## Aim of the exercise
Copy out all the entries word for word.

*** Opening Working data ***

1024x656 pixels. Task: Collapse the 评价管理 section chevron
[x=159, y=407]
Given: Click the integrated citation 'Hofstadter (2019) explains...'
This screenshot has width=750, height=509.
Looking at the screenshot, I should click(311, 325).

*** Closing Working data ***

## Response to this task
1024x656 pixels. Task: Collapse the 评价管理 section chevron
[x=159, y=407]
Given: Click the integrated citation 'Hofstadter (2019) explains...'
This screenshot has width=750, height=509.
Looking at the screenshot, I should click(311, 325).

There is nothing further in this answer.